## [Selection]
Flagpole Magazine: Colorbearer of Athens, GA Shifting Gears

TheReader

Mar 25, 2009

Back Off, Man - I’m a Scientist

Fans of rock dinosaur trivia will no doubt be aware that, prior to joining Queen, guitarist Brian May was a doctoral candidate in astrophysics at Imperial College, London. Most fans will be aware of this, but not the bartender with whom I spent two hours of my life I’ll never get back arguing over whether May studied astronomy or astrology. Try as I might to make the point that outside of the ads in the back pages of High Times no university in the world offers postgraduate degrees in Zodiac Studies, this particular bar-jock would not be moved. I came away from that exchange depressingly sober and berating myself for ignoring two fundamental maxims: 1) never argue with the man pouring your drinks, and 2) sometimes even the most seemingly obvious points of logic will merely slap like wavelets against the walls of stubborn belief. 

One of the effects of our species learning to utilize tools and outthinking the other animals to the top of the food chain is that once we got there we found ourselves with the capacity and luxury to believe in things unseen, to have faith in powers greater than ourselves - gods, God, the Devil, angels, demons, ghosts, aliens, monsters, gravity, magic, philosophy and psychology, just to name a few. And while we divide ourselves into camps based upon which almighty powers trip our triggers best and frequently go to war over them, the fact is that given an infinite universe - or, according to quantum theory, an infinite number of universes - there is room at the table for all, Jesus and Buddha, L. Ron Hubbard and the Loch Ness Monster, ancient astronauts and Dr. Phil. Unfortunately, for every believer out there, there is a skeptic who stamps his foot and demands proof, and as we all know, believing in something is a helluva lot easier than proving it. 


From 1930 to 1980, on the bucolic campus of Duke University, there was an enclave of scientists dedicated to the daunting task of securing empirical evidence of the unprovable, a remarkable story that is the subject of NPR correspondent Stacy Horn’s new book Unbelievable: Investigations into Ghosts, Poltergeists, Telepathy, and Other Unseen Phenomena, from the Duke Parapsychology Laboratory (HarperCollins, 2009). Though the college hoops fan in me hesitates to give Duke props for anything, the Parapsychology Lab was a bold and laudable attempt to expand the frontiers of scientific inquiry.

## [Provided material]

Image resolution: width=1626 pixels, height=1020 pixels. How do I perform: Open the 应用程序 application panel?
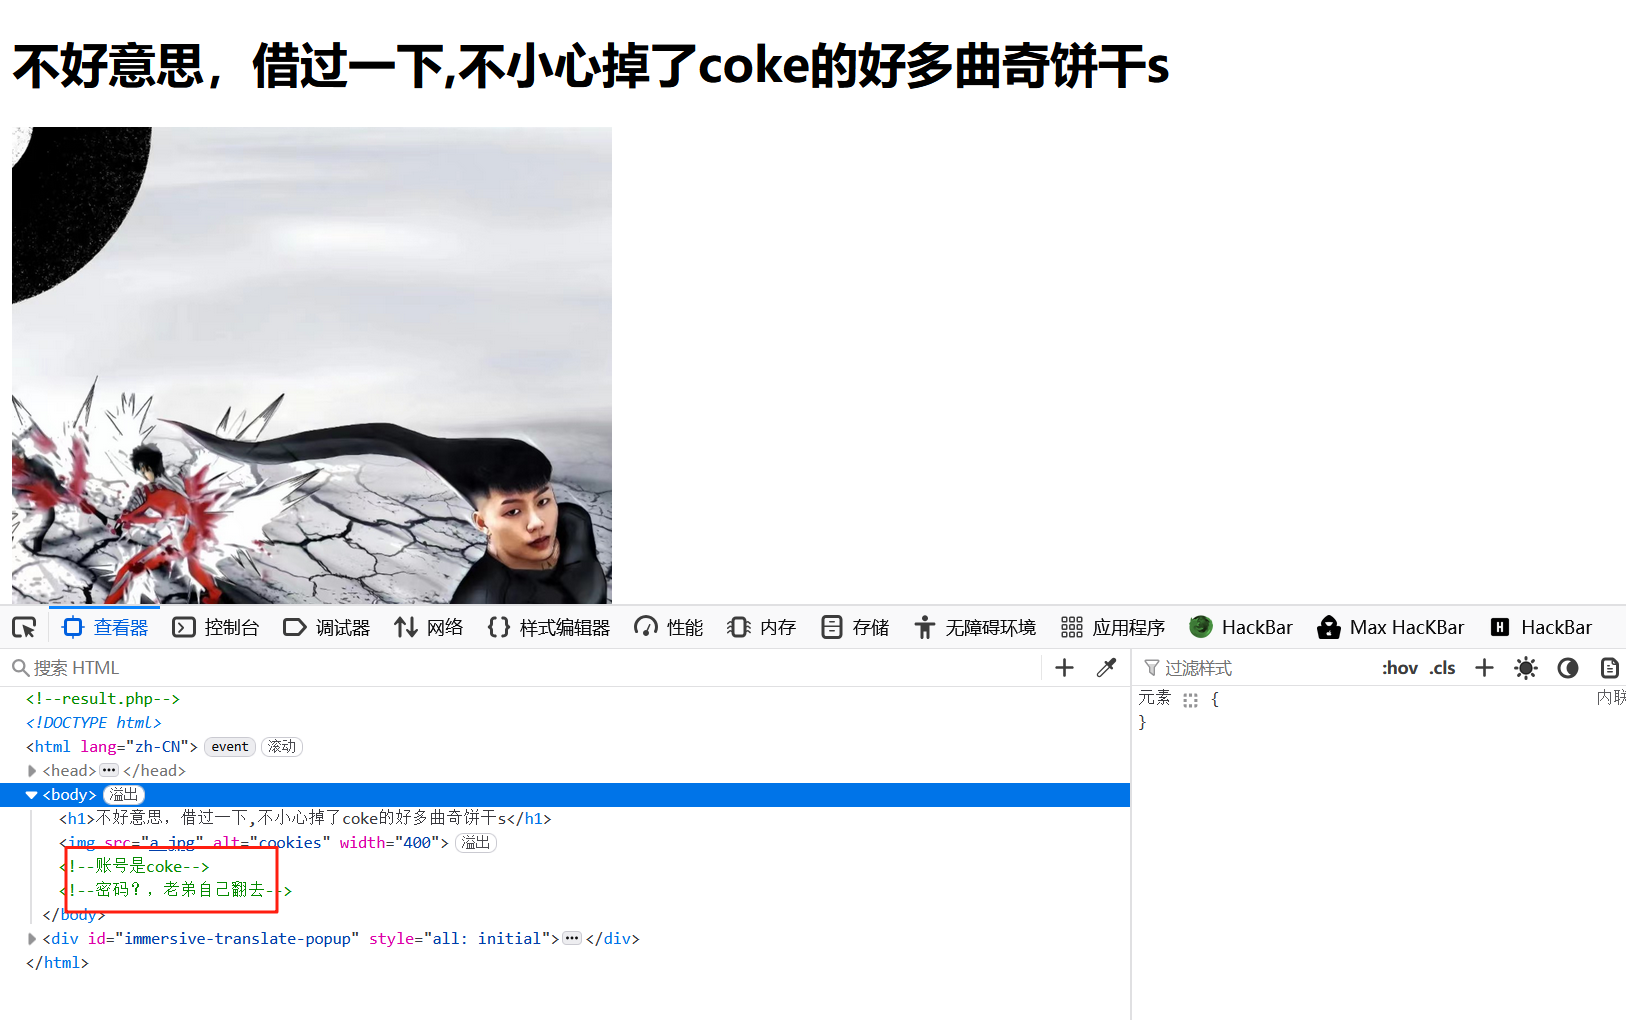click(x=1113, y=627)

## [Your tasks]
A) According to the Flagpole column, during which years did Duke University house its parapsychology scientists?
B) Rewrite the Flagpole column starting with "Fans of rock" and going on through "of stubborn belief.", putting "barkeep" in place of "bartender".

## [Results in order]
A) From 1930 to 1980.

B)
Fans of rock dinosaur trivia will no doubt be aware that, prior to joining Queen, guitarist Brian May was a doctoral candidate in astrophysics at Imperial College, London. Most fans will be aware of this, but not the barkeep with whom I spent two hours of my life I’ll never get back arguing over whether May studied astronomy or astrology. Try as I might to make the point that outside of the ads in the back pages of High Times no university in the world offers postgraduate degrees in Zodiac Studies, this particular bar-jock would not be moved. I came away from that exchange depressingly sober and berating myself for ignoring two fundamental maxims: 1) never argue with the man pouring your drinks, and 2) sometimes even the most seemingly obvious points of logic will merely slap like wavelets against the walls of stubborn belief.